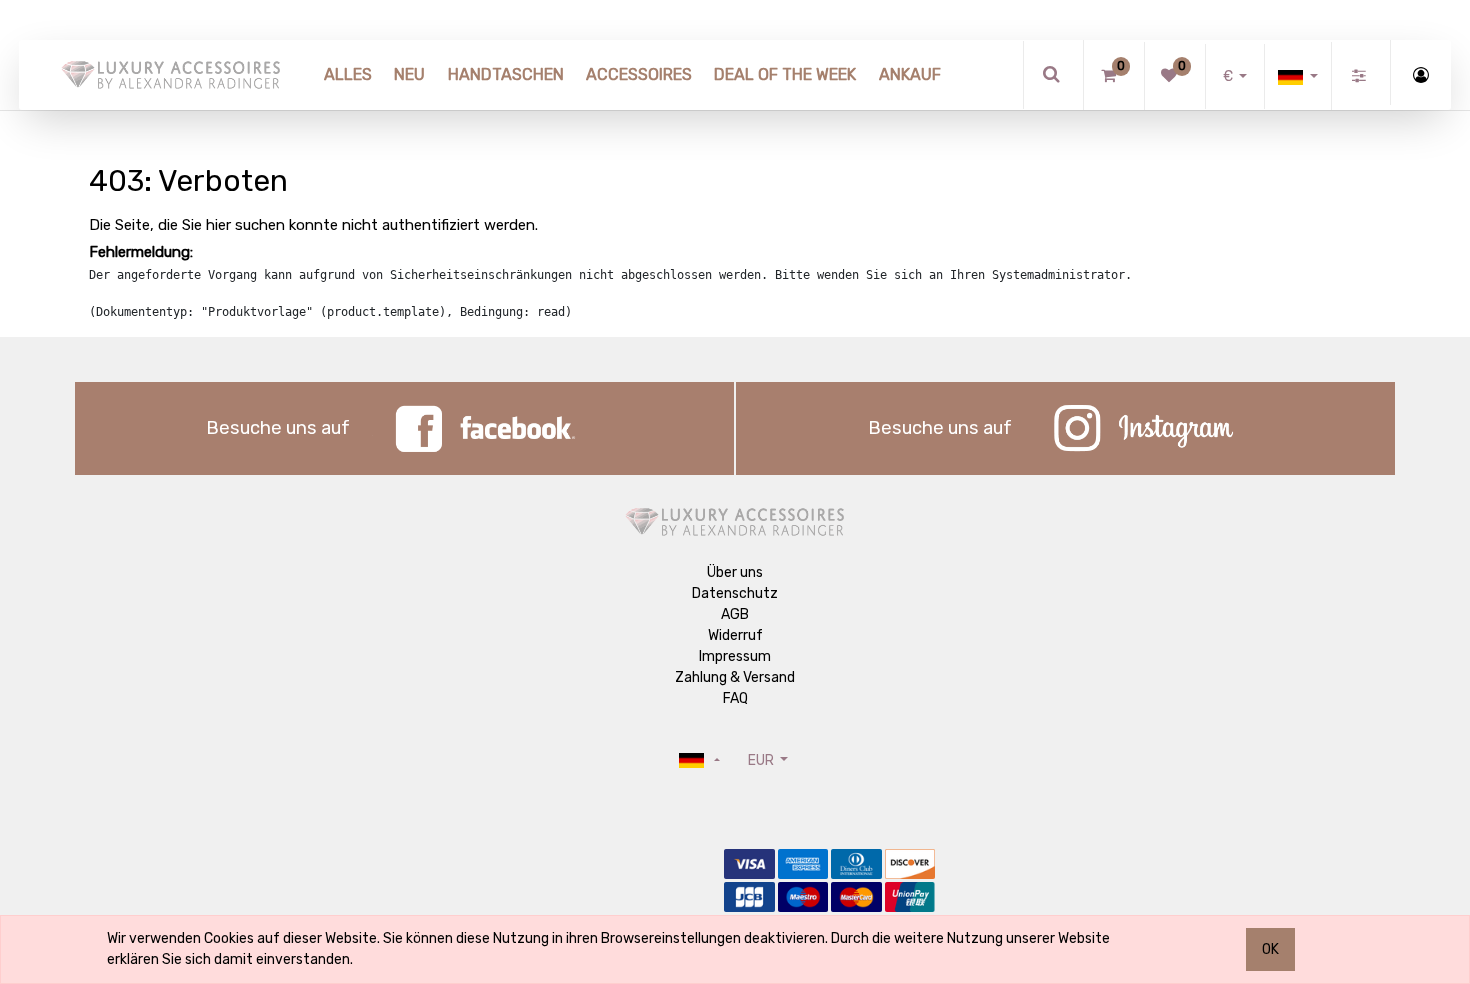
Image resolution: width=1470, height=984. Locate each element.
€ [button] (1229, 76)
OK (1270, 949)
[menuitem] (348, 75)
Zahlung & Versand (735, 677)
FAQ (735, 698)
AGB (735, 614)
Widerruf (735, 635)
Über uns (735, 572)
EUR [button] (762, 760)
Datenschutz (735, 593)
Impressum (735, 656)
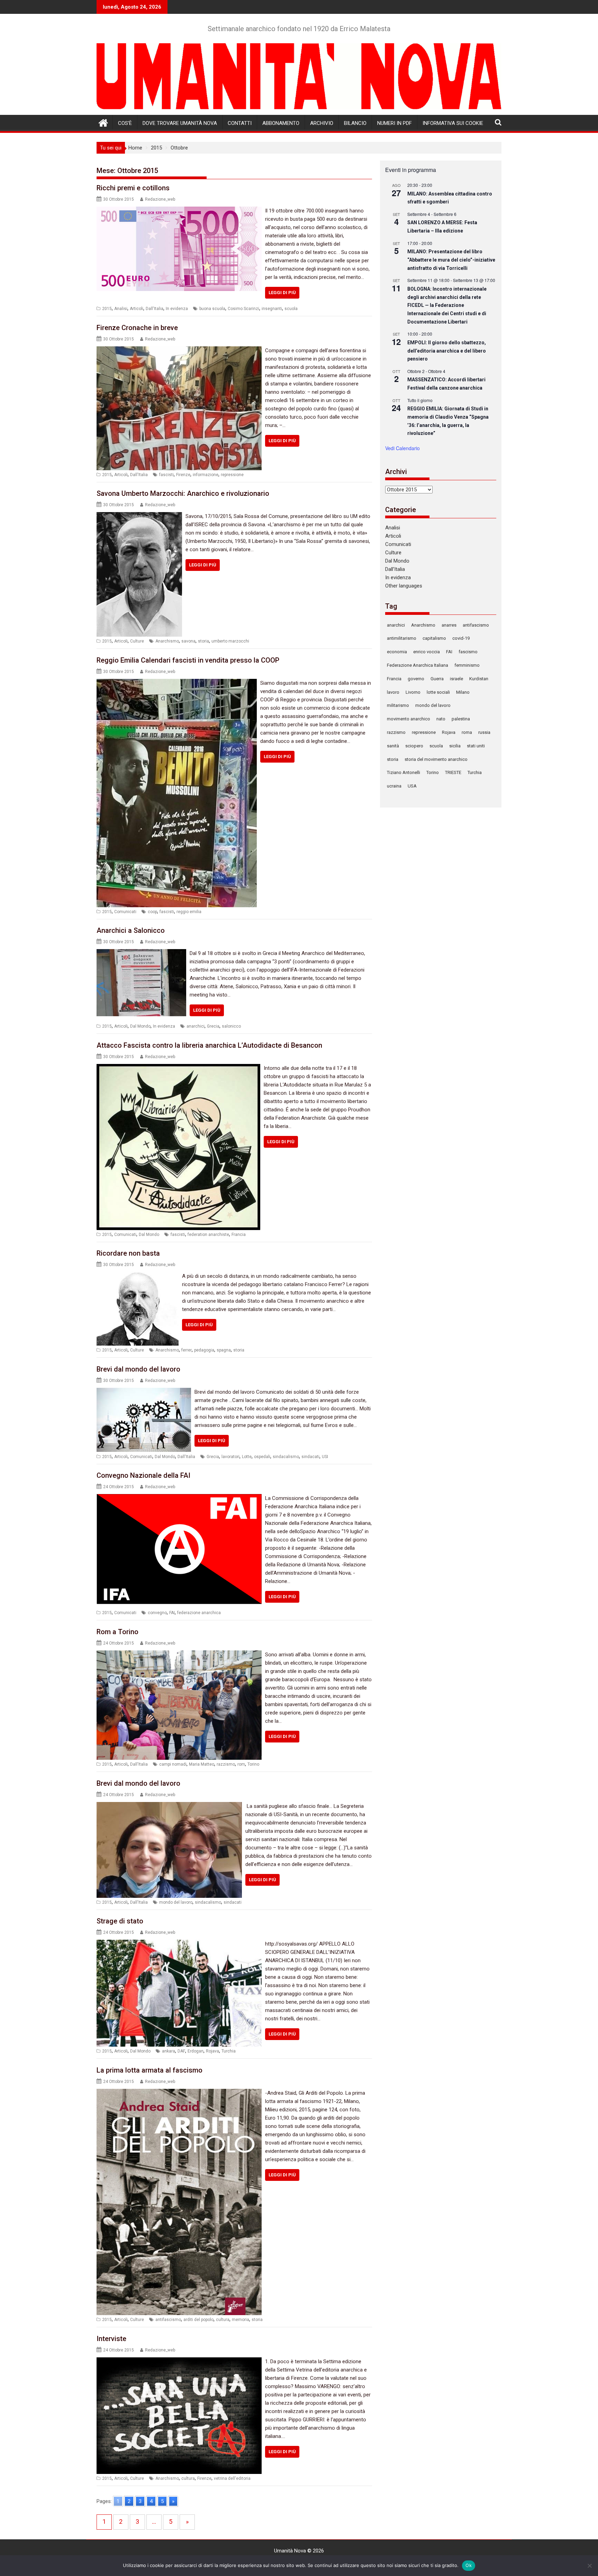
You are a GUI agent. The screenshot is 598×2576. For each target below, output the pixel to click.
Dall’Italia (395, 569)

______________________________

§ TASK STATEMENT:
Write out every line from the data above that includes "each".

§ SOLUTION FOR THIS PROBLEM:
Image resolution: width=1470, height=984. Locate each element.
You are a GUI agent. The screenshot is 598×2576. For each target below, output the pixel to click.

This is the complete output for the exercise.